## EXERCISE INSTRUCTIONS
Of the entries below, repeat exactly only those lines from the one containing "Click the yellow question mark help icon" through the last line, with pictures omitted.

(Pixel coordinate grounding data)
-------------------------
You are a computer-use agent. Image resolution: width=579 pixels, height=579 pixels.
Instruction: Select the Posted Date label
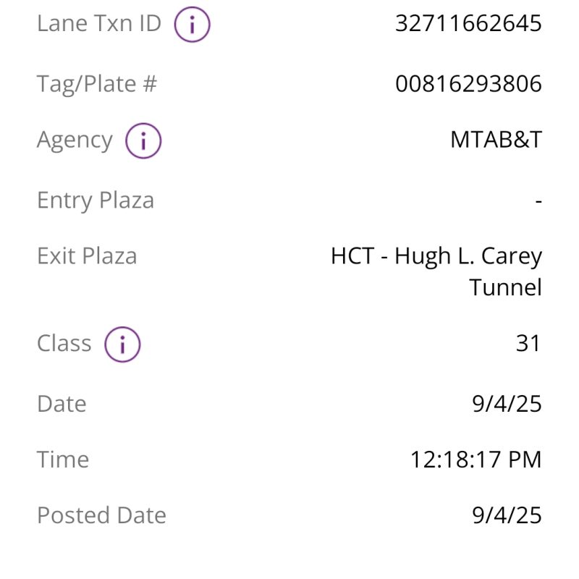101,515
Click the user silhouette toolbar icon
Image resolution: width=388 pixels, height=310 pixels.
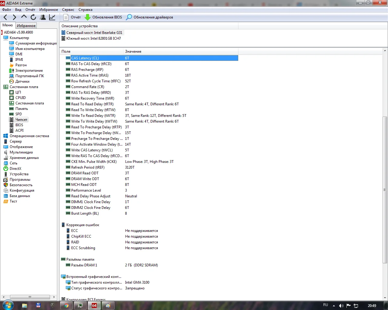(43, 17)
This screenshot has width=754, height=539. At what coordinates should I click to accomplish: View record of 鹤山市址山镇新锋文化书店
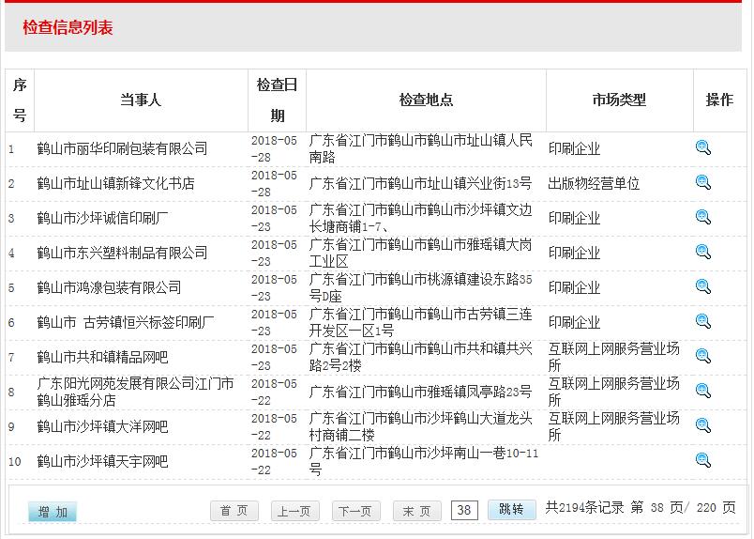tap(702, 182)
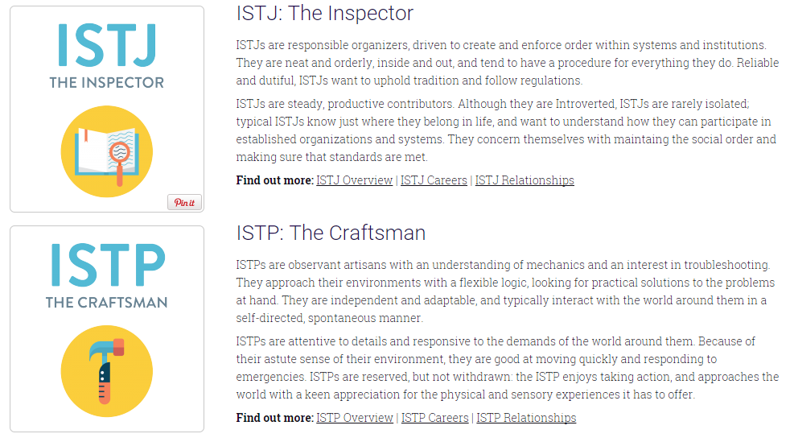
Task: Click the large ISTP logo text
Action: pyautogui.click(x=108, y=265)
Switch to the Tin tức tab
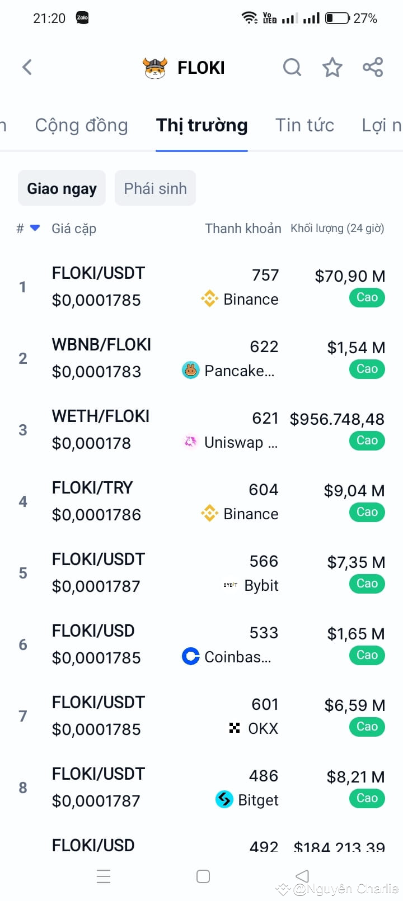The width and height of the screenshot is (403, 901). [304, 125]

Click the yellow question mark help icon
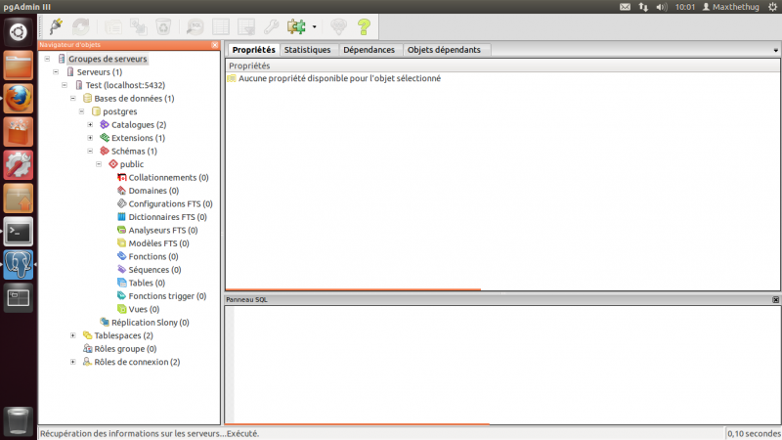364,26
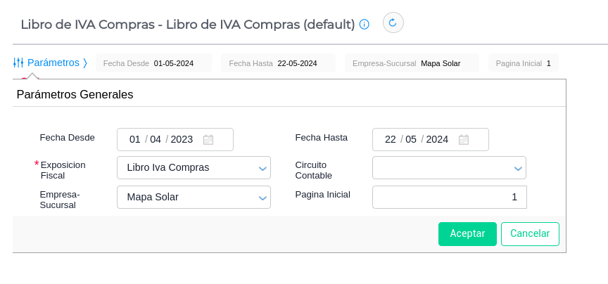
Task: Click the Aceptar button
Action: click(x=467, y=234)
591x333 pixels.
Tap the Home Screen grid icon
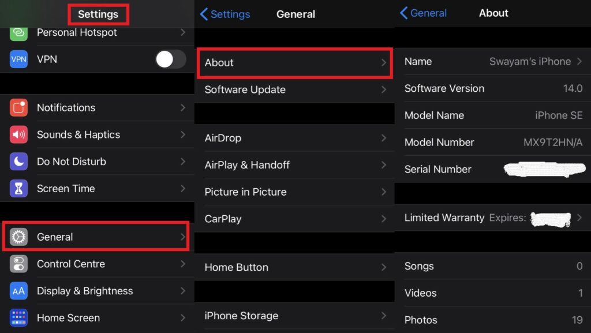pyautogui.click(x=17, y=317)
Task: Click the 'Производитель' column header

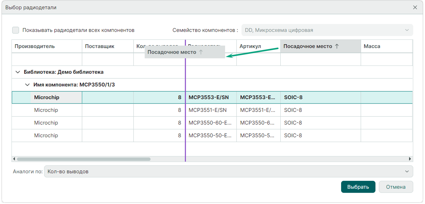Action: (x=35, y=46)
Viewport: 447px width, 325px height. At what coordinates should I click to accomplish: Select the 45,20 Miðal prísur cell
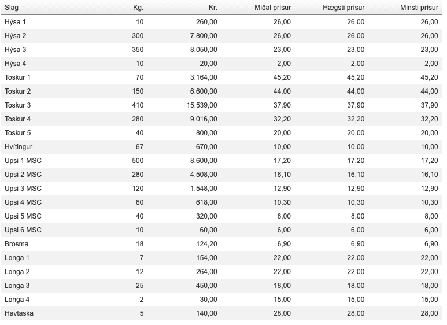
-------------------------
## SOLUTION BELOW
Click the yellow question mark help icon
364,26
Task: Click the Aceptar button
Action: click(x=467, y=234)
591x333 pixels.
Tap the Home Screen grid icon
pyautogui.click(x=17, y=317)
Task: Click the 'Производитель' column header

Action: (x=35, y=46)
Viewport: 447px width, 325px height. At what coordinates should I click to accomplish: Select the 45,20 Miðal prísur cell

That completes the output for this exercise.